As for his “life influence,” Joe credits the Christian Brothers with motivating and inspiring his eventual career in educational leadership: “The Christian Brothers during my West Catholic High School years believed in me and supported me at a time when off the streets of Philadelphia I desperately needed positive mentoring. Ultimately, more Christian Brothers influence at La Salle College (not then a university) became the academic model for my egalitarian philosophy of education to believe in every young person no matter what his or her background or baggage. It is that Christian Brothers modus operandi that inspired and motivated me throughout my successful career and still imprints my educational beliefs today. I will always be grateful!”
Joseph Batory’s outstanding educational leadership career was also recognized with the 2014 Brother Edwin Anselm Award from Philadelphia’s West Catholic High School. Brother Edwin Anselm is the Christian Brother who as principal built Philadelphia’s West Catholic High into one of the premier Catholic high schools in the USA in the late 1920’s. Brother Anselm subsequently became the president of La Salle College (not then a university) during the depression years of the 1930’s and managed to somehow keep the school from potential foreclosure while increasing enrollment and expanding the campus. Brother Anselm is often referenced as “the man who saved La Salle.”
A Rotary member for 30 years, initially in Upper Darby and more recently in Philadelphia, Joe became the President of the Rotary Club of Philadelphia during its Centennial year. He has been involved with a wide variety of “hands on” projects to help the needy in Philadelphia. Joe initiated a multi-year Philadelphia Rotary project that distributed more than 30,000 dictionaries, atlases and thesauri at 25 city schools. Below, Joe is shown with just some of the “stuffed flounder” entrees he prepared for distribution by Manna, which provides meals for the sick and home bound.

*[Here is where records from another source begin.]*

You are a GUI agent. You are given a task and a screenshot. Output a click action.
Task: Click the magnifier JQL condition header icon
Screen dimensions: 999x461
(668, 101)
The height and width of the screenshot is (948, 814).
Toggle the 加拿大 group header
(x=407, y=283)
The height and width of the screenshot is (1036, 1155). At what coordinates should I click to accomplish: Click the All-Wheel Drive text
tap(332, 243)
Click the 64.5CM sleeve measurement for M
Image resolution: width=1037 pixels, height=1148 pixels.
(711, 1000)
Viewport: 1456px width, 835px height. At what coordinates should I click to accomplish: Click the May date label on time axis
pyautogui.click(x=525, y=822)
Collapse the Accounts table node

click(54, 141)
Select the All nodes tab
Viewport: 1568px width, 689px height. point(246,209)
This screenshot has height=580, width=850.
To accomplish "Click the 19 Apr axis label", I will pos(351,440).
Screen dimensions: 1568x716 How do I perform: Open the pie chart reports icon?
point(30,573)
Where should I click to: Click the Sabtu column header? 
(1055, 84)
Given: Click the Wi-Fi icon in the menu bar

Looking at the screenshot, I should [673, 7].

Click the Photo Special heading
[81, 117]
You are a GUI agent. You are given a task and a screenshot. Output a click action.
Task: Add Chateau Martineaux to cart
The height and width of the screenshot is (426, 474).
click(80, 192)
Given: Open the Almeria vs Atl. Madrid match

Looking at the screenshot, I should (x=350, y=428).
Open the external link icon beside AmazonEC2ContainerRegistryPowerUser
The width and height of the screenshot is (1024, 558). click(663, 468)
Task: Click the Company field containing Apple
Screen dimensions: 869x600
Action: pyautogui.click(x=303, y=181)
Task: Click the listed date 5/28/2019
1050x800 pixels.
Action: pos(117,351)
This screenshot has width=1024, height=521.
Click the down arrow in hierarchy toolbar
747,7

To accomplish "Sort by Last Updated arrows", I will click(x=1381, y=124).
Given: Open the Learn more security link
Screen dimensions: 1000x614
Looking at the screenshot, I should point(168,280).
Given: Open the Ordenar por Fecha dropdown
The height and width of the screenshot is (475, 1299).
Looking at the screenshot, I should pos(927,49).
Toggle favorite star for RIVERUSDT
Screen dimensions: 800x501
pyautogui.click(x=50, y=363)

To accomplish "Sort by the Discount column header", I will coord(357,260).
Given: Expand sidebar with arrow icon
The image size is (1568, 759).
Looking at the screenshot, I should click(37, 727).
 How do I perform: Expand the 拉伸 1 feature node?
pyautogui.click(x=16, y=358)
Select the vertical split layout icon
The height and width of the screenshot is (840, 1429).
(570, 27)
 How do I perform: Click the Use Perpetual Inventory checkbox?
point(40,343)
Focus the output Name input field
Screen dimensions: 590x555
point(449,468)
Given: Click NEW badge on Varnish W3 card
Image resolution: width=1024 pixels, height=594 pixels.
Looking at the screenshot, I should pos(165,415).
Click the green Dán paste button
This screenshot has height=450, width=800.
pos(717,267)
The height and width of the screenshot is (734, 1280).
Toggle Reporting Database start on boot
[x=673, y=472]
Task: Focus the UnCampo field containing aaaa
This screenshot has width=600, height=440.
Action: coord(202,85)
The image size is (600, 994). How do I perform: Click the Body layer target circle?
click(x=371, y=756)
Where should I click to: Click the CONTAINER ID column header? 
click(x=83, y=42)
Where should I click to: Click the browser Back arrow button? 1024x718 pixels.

Joe has received Rotary International’s highest award for “meritorious service” for his work with scholarships and other humanitarian endeavors. He was the key force in sending eight scholars from the Philadelphia area overseas with fully funded Rotary scholarships. Four of those scholars were winners of the prestigious Rotary International Peace Fellowships, including two police lieutenants (2011 and 2014) and two assistant district attorneys (2014 and 2018) from the City of Philadelphia. Additionally, Joe has been the host Rotary contact person and monitor for 23 visiting Rotary scholars from seven different countries who have studied here in Philadelphia.
In his early career, Joe spent six years as a public affairs officer at Philadelphia’s La Salle University. In that capacity, one of his duties was to generate the publicity for La Salle’s nationally powerful and successful basketball teams during the 1970’s.
Joe created the publicity campaign for La Salle’s Ken Durrett who was named as the best basketball player in America in 1971 and also Joe Bryant who attained All-American status in 1975. The New York Times called Joe’s La Salle basketball promotions in 1971 “the cleverest in America.” Joe also created a “Shakespearean aura” for then La Salle basketball coach Paul Westhead, who later coached the Los Angeles Lakers to an NBA championship.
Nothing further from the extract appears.